Lincoln, you have just said the magic words.
The best way to make my vehicle service experience fantastic is by removing me from the equation. Let me avoid the faux ficus and the leather-like couches; let me not drink a partial cup of lukewarm pod coffee while I read the promotional material perched on the pile of tires for the umpteenth time because the Macleans is a year old and the declared Sexiest Man Alive, well, isn’t.
Oh, for sure there have always been secret lists for premium brands, customers who never have to bump shoulders at the service desk with mere mortals, but this announcement from Lincoln is definitely throwing down the gauntlet. For the cost of anything sporting the Lincoln badge, you can be special, too.
Genesis offers a similar service, but that was mostly due to not having stand-alone dealerships, and a need for Hyundai to widen the perception gap between the little Elantra sitting in my driveway and the G90 I would buy if I could. But though there will be brick-and-mortar Genesis dealerships soon, the service will still continue. Ford/Lincoln has plenty of dealerships on the ground; they’re just letting you know you don’t have to go to them for service.

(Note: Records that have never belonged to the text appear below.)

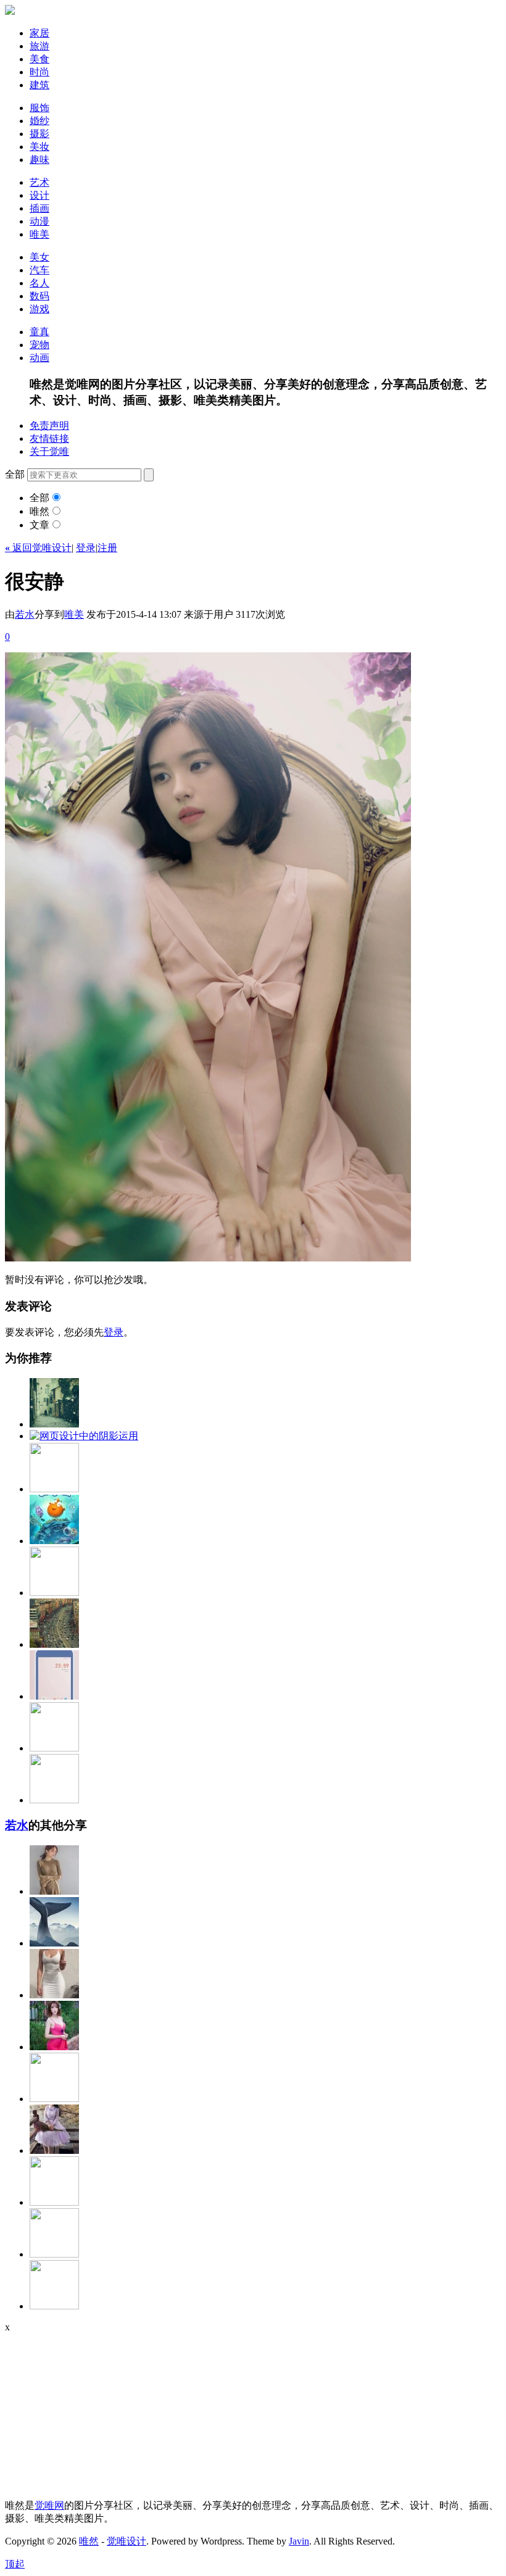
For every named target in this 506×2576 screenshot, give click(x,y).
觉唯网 (49, 2505)
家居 (39, 33)
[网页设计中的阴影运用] (84, 1436)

When Lincoln comes to get your 2018 car for service, they’ll leave you a loaner behind. To be honest, if more manufacturers did even just this, consumers would be less frothy about the service experience. I own a car because I need a car. If I’m driving a ten-year-old car that requires more care and feeding than a new one, I get that I can’t expect a dealer or manufacturer to accept blame for the fact my car is simply aging; what would be nice is if they stepped up more when things go beyond anticipated, reasonable maintenance. Especially when it’s a build fault, and not an owner fault.

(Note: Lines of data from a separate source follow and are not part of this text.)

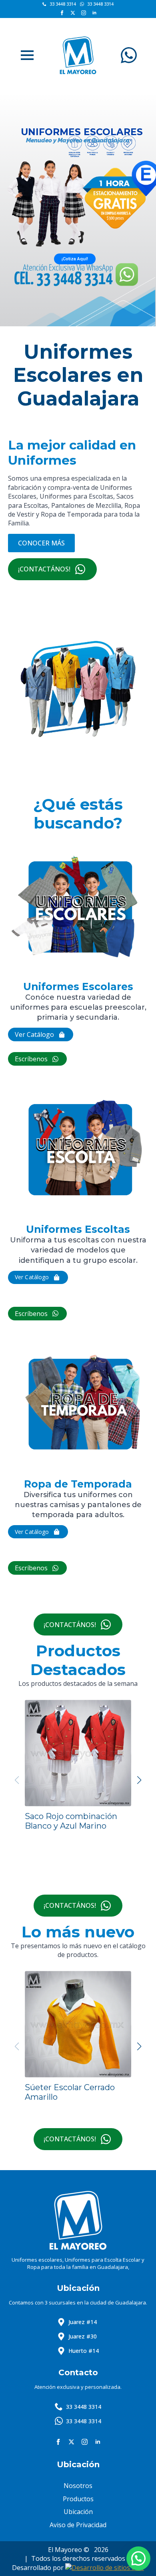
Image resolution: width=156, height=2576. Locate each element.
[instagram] (83, 12)
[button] (139, 1780)
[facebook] (62, 12)
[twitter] (72, 12)
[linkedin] (94, 12)
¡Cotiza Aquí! (75, 259)
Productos (78, 2498)
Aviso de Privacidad (78, 2524)
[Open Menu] (27, 55)
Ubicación (78, 2511)
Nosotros (78, 2485)
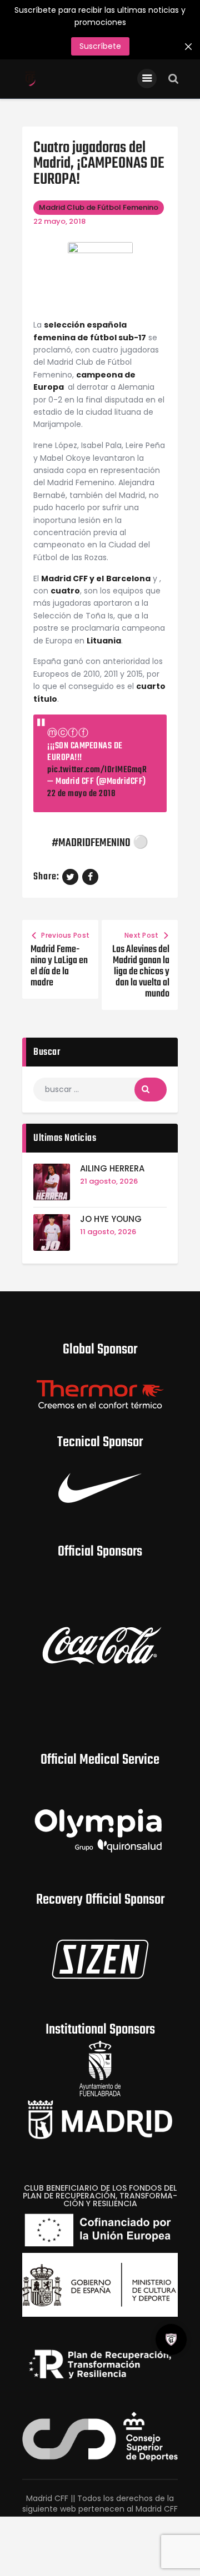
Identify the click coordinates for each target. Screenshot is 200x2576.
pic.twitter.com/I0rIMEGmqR (97, 770)
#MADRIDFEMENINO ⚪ (100, 844)
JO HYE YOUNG (111, 1219)
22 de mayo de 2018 (81, 794)
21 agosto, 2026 (109, 1181)
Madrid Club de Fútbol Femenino (98, 207)
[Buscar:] (100, 1089)
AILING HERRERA (112, 1169)
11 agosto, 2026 (108, 1231)
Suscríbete (100, 46)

And this is where the Lincoln Proclamation could truly steer the automotive industry in a whole new owner-friendly direction. For car owners, the number one time suck begins with the sentence, “We’re sorry, we were unable to replicate the problem you’ve described.” I’m not saying a dealer, and by extension the manufacturer, would work harder or differently if they were the ones traipsing back and forth trying to solve a mystery issue.
Oh wait. Yes, I am.
The Lincoln program will see the manufacturer and the dealer coordinating for its execution. To minimize waste in that program, they will no doubt not just be addressing needed service, but anticipating other things. If this car is in my shop’s bay right now, I’m going to check on recalls, remember any other hiccups that have occurred with similar vehicles and do whatever I can to make sure I’m not heading off to pick it up again next week. If I have a pricey loaner car out there (and it will be a Lincoln-for-Lincoln), I want it back.
For anyone who doesn’t like letting their car out of their sight, it’s been a long time since you could go past the garage gates and see anything anyway. When a tech comes out to announce they’d like to do a brake service, that information is just as quickly transmitted to you via your phone. You can easily look up service that is recommended by the manufacturer, make sure it lines up with service being recommended by the dealer (another huge point of contention between car owners and car sellers), and make your choice.
As this program rolls out into the next year or two, Lincoln is also smart to put their brand-satisfied customers behind the wheel of a new car a couple of times a year. What better way to show off the new product than by letting someone pilot it around for a day? These will prove to be invaluable test drives with zero pressure from a salesperson yakking away in the back seat.
Most new vehicles require very little maintenance. As more and more technology comes on board, however, it’s reflashes and reboots of computer systems that send cars back to the mothership long before the new car smell has faded. While more and more updates can be sent directly to the car, there are still growing pains and glitches in every brand, no matter how much you pay. To a consumer, taking the car to the garage is taking the car to the garage, regardless of the reason, and it throws a wrench into most people’s work day.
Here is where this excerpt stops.